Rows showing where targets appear
────────────────────────────────────────
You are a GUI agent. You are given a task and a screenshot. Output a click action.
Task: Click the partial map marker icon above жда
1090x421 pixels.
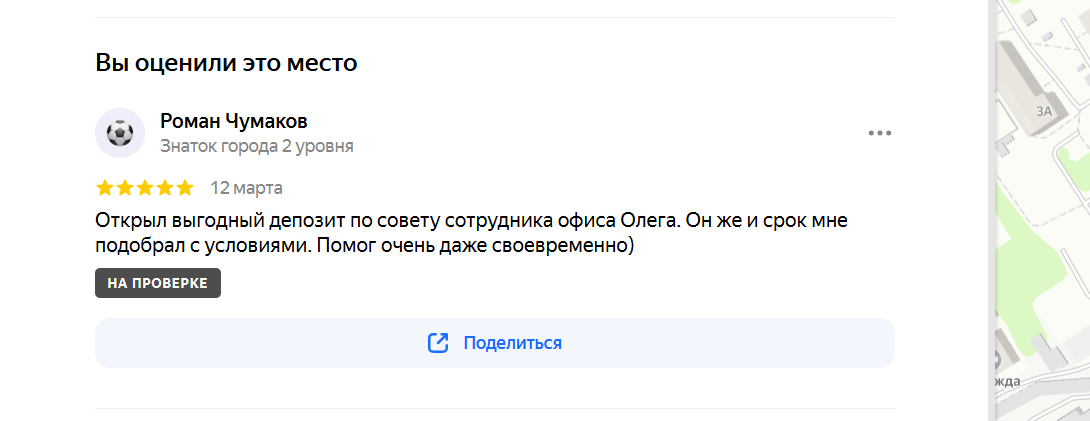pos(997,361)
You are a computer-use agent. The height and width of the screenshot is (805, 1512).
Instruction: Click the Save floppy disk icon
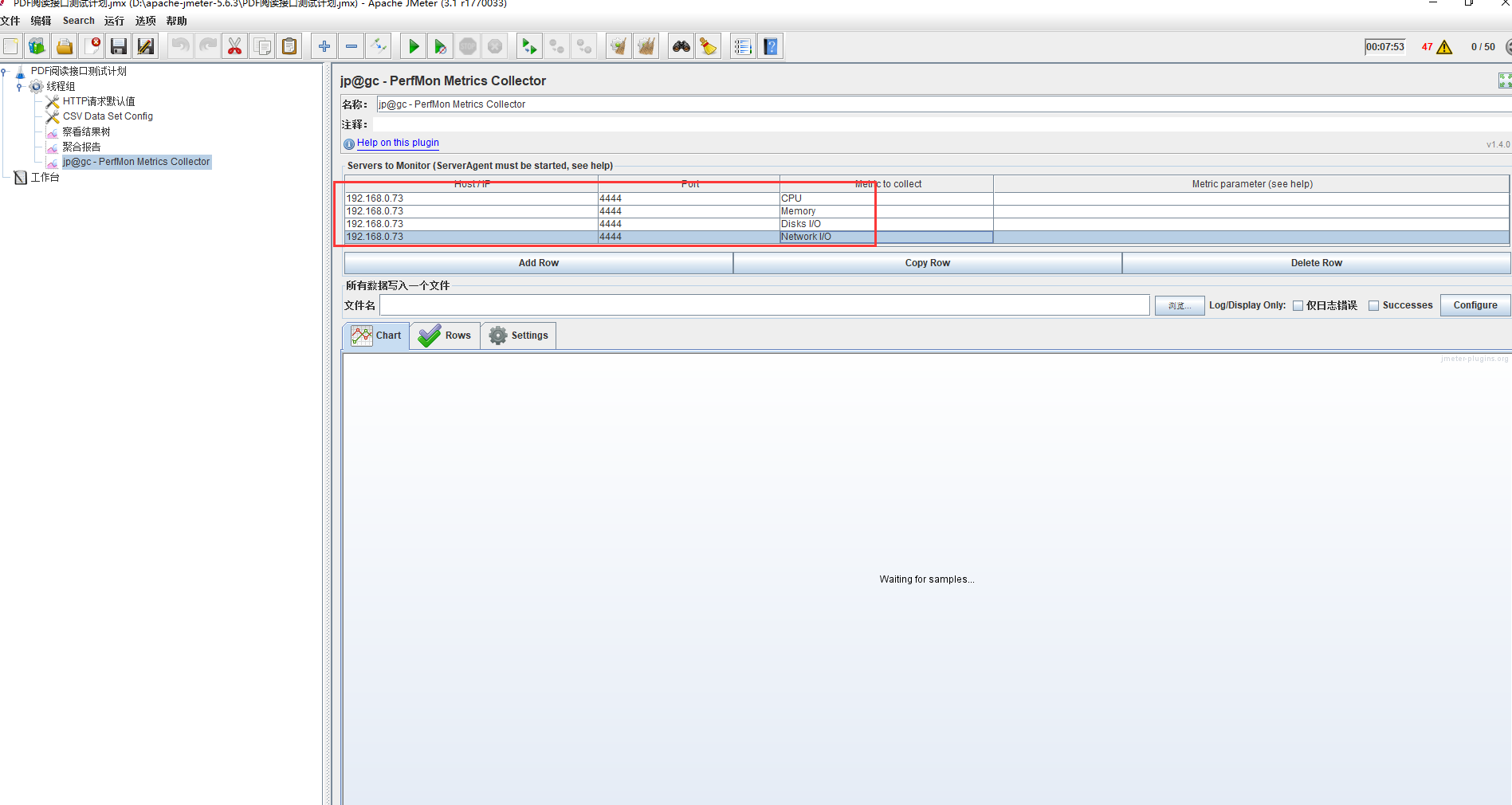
────────────────────────────────────────
*What is expected*:
Rewrite the listing with every instance of "screenshot" swapped for "screen capture", keeping everything else the same and leaving out the pictures.

*Final result*:
You are a GUI agent. You are given a task and a screen capture. Output a click action.
Task: Click the partial map marker icon above жда
1090x421 pixels.
pos(997,361)
You are a computer-use agent. The height and width of the screen capture is (805, 1512).
Instruction: Click the Save floppy disk icon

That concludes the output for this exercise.